The ROPS device is basically a steel post that varies in size and is secured to tractors or other small vehicles in order to stabilize the vehicle in case of an overturn.
Marco read about the ROPS program in the Country Folks Newspaper and applied for a grant soon after.
“We’ve wanted to put one on the tractor for a long time, but if it hadn’t been for the government paying for it we probably wouldn’t have been able to afford it,” he said.
NYCAMH asserts the device is “99 percent effective in preventing harm to the operator in the event of an overturn.” The device costs around $2,500-$3,000 and can be burdensome for cash-strapped farmers.
Although there is no doubt ROPS saves lives, federal budget cuts are being considered in Congress that would terminate NYCAMH’s funding for ROPS and many other farm safety programs.
NYCAMH refunds farmers up to $765 of the cost of installing a ROPS device. A seatbelt is also included with the rollbar.

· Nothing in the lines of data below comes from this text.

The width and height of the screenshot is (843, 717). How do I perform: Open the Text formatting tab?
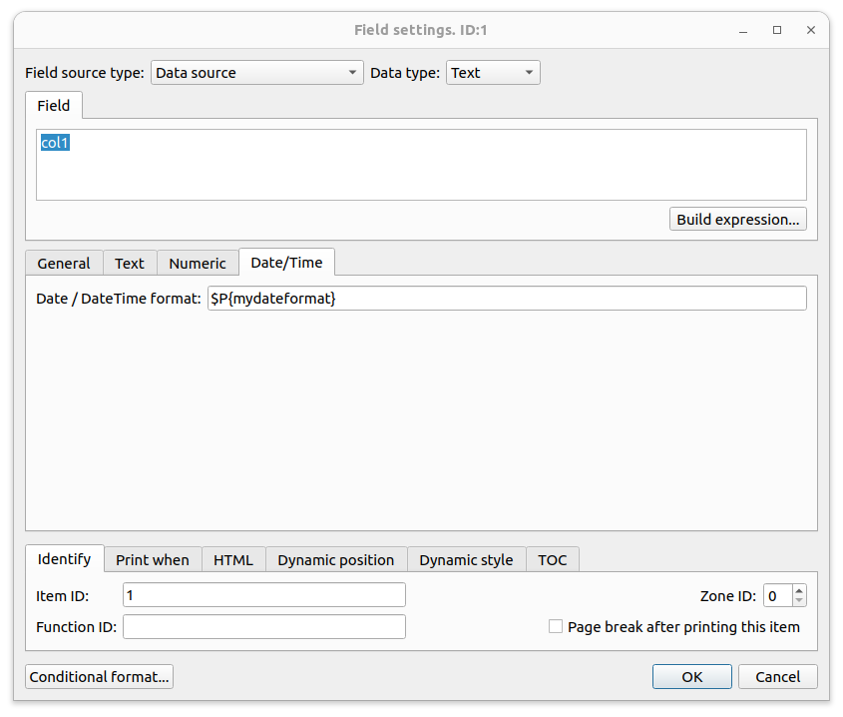[x=130, y=264]
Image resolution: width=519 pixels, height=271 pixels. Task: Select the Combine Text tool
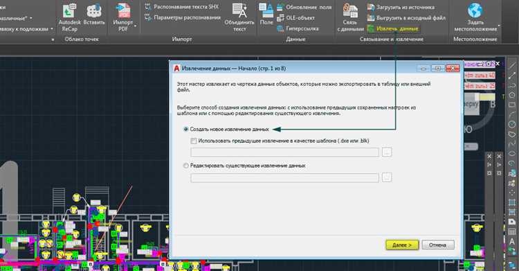click(239, 17)
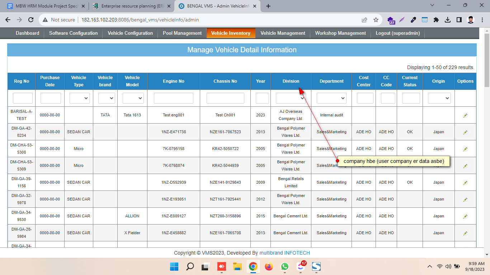Screen dimensions: 490x275
Task: Open WhatsApp from the taskbar
Action: pyautogui.click(x=285, y=266)
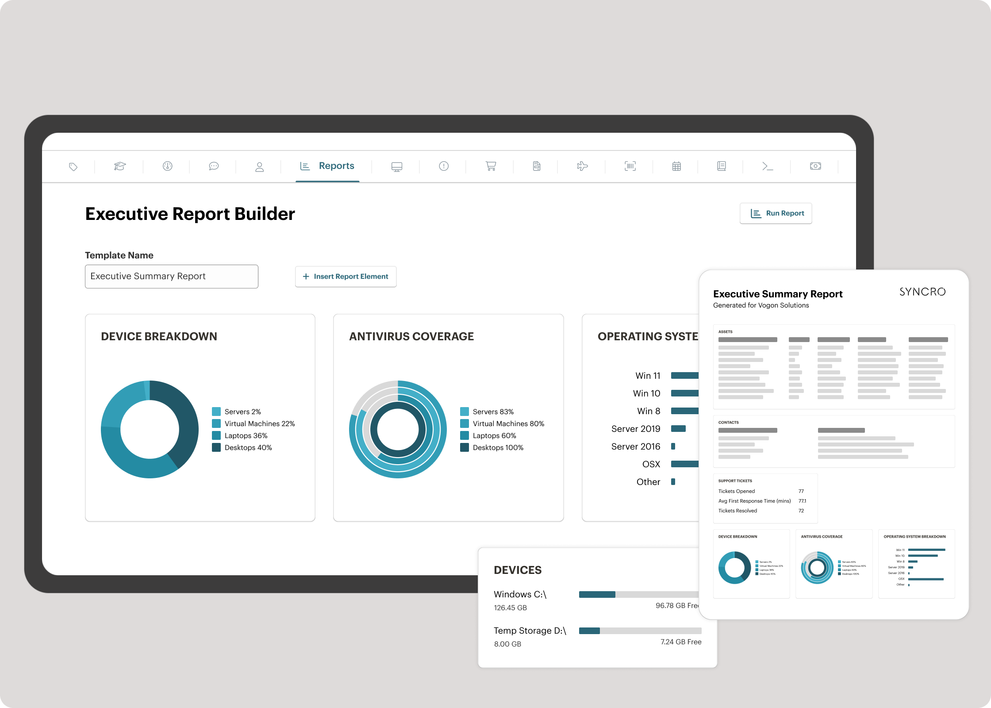Open the training graduation cap icon
Screen dimensions: 991x708
tap(119, 166)
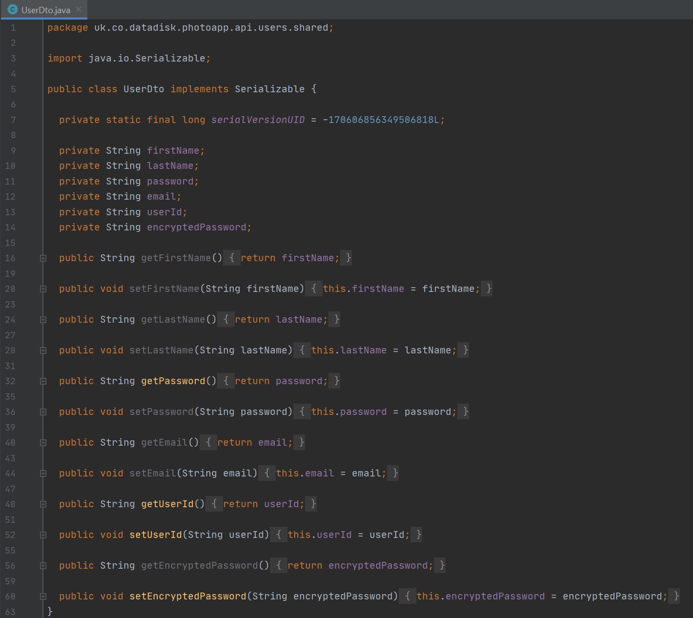Expand the getLastName method fold
693x618 pixels.
[x=43, y=320]
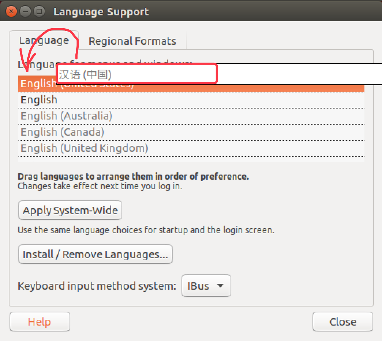Screen dimensions: 382x341
Task: Switch to the Language tab
Action: (x=44, y=40)
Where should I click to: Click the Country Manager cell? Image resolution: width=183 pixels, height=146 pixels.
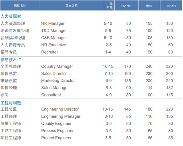[57, 66]
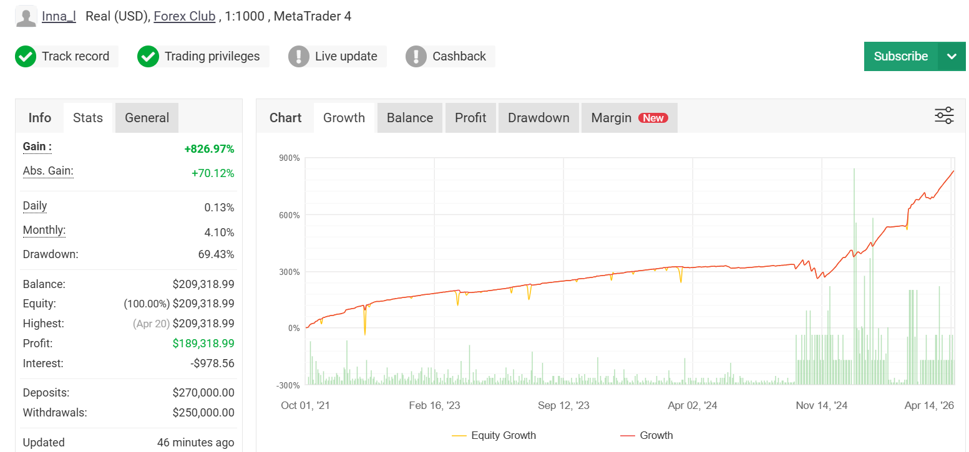Click the Abs. Gain label

coord(48,171)
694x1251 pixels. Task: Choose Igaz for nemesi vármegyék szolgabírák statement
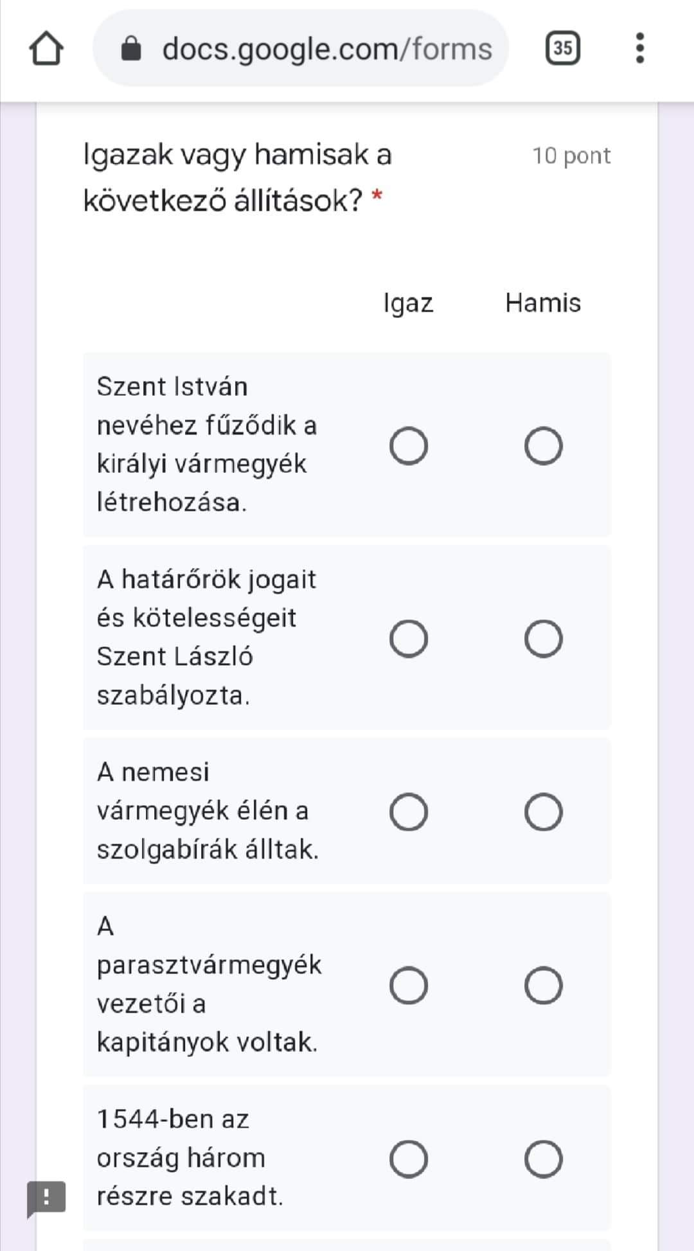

“ROPS is just one of many life-saving programs sponsored by NYCAMH. For nearly 25 years, the organization has worked with New York farmers to decrease the number of farmers killed and injured on the job, address worksite hazards, prevent costly injuries and reduce workers compensation costs,” reads a press release.
NYCAMH is funded by the National Institutes of Occupational Safety and Health Agriculture, Forestry and Fishing (NIOSH AFF) Program. Despite great success, the NIOSH AFF Program has been targeted for termination in the 2012 federal budget.

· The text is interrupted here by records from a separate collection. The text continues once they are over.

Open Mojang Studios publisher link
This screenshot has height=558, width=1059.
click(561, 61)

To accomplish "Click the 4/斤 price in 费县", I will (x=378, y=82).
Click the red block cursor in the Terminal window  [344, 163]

Farmers and farm safety advocates have been in contact with state congressman to ask that NYCAMH’s funding be reinstated.

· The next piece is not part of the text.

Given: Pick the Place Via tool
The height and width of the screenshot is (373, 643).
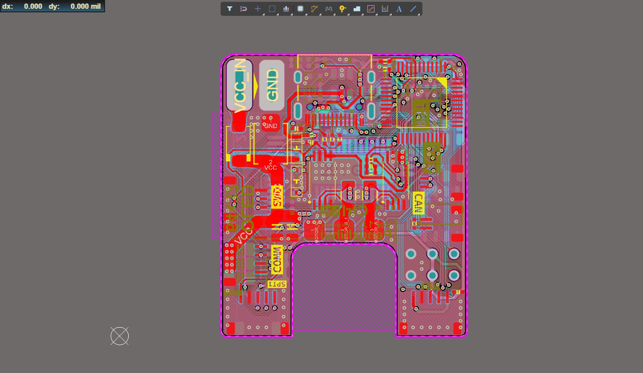Looking at the screenshot, I should click(342, 9).
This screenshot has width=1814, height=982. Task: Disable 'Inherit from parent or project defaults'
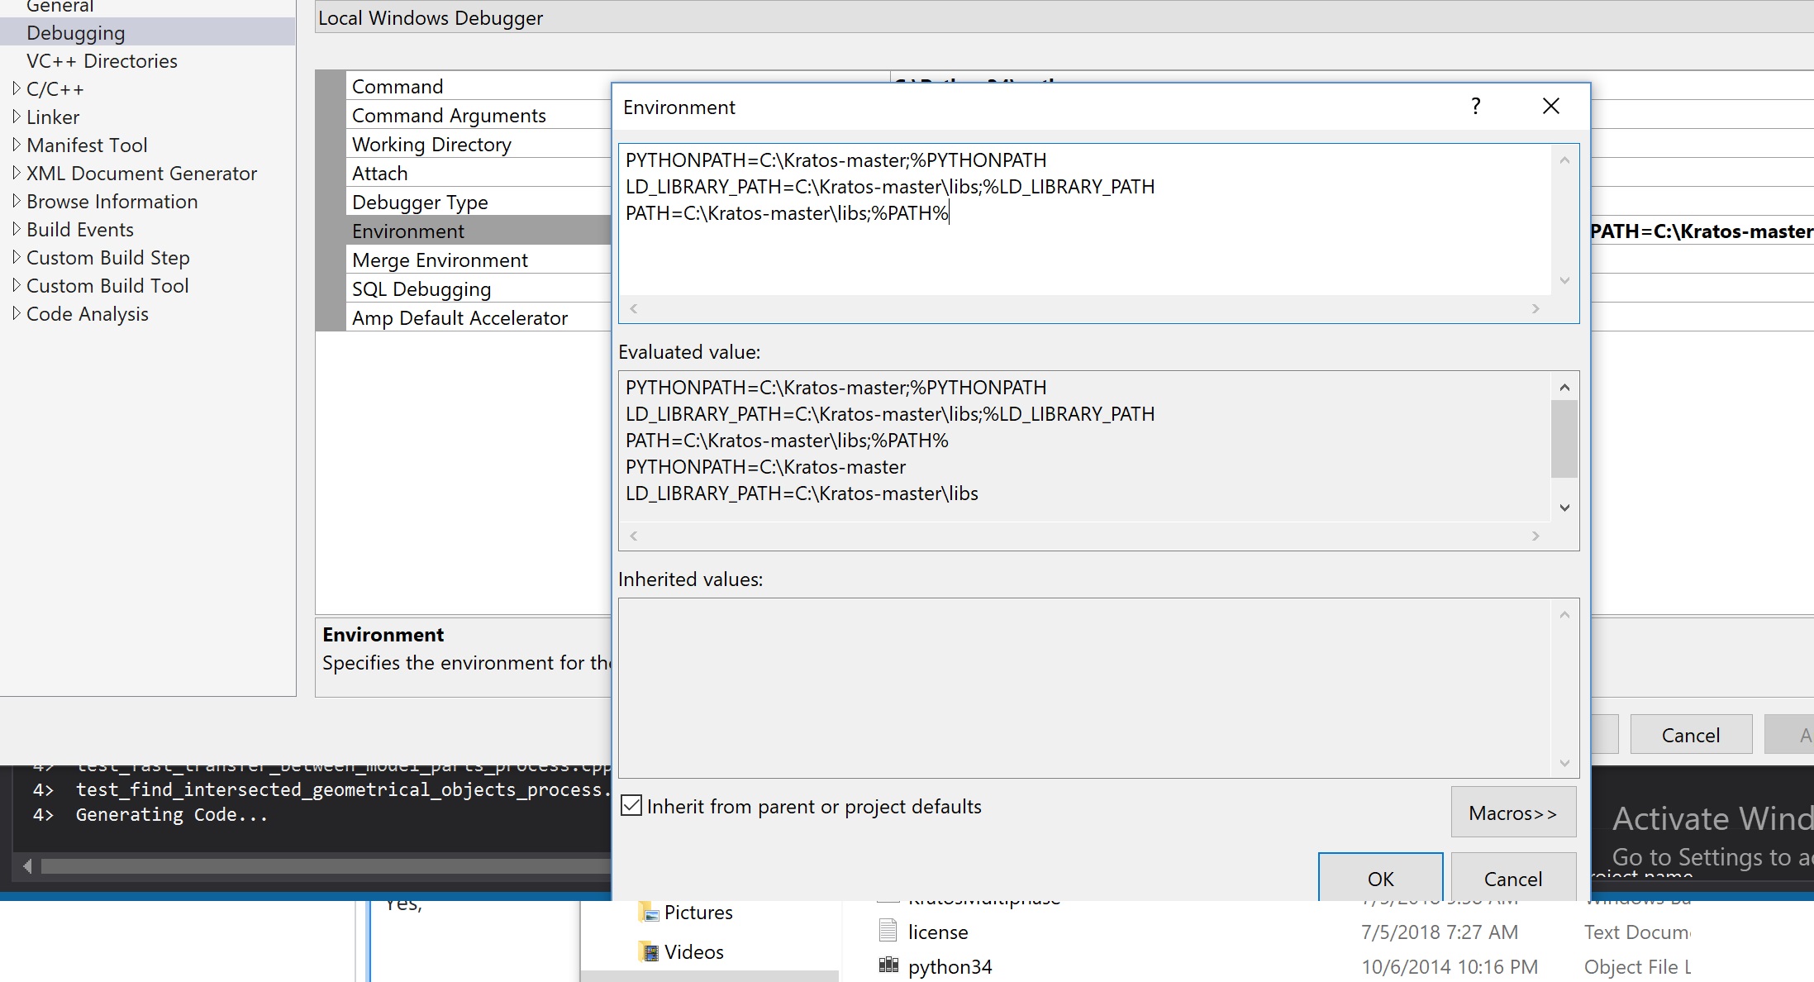coord(631,805)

“Interestingly, mining safety research has not been cut from the proposed budget, but the agricultural fatality rate is twice that of mining and the at-risk farming population is 10 times as large,” said Julie Sorensen, a NYCAMH researcher, in a press release. “All workers in high- risk industries, including farming and mining, should receive adequate protections.”
NYCAMH is encouraging farmers and those who consume farm products to call Sen. Kirsten Gillibrand at 202-224-3671 and Sen. Chuck Schumer at 202-224-6542 and ask that funding for the NIOSH AFF Program remain intact.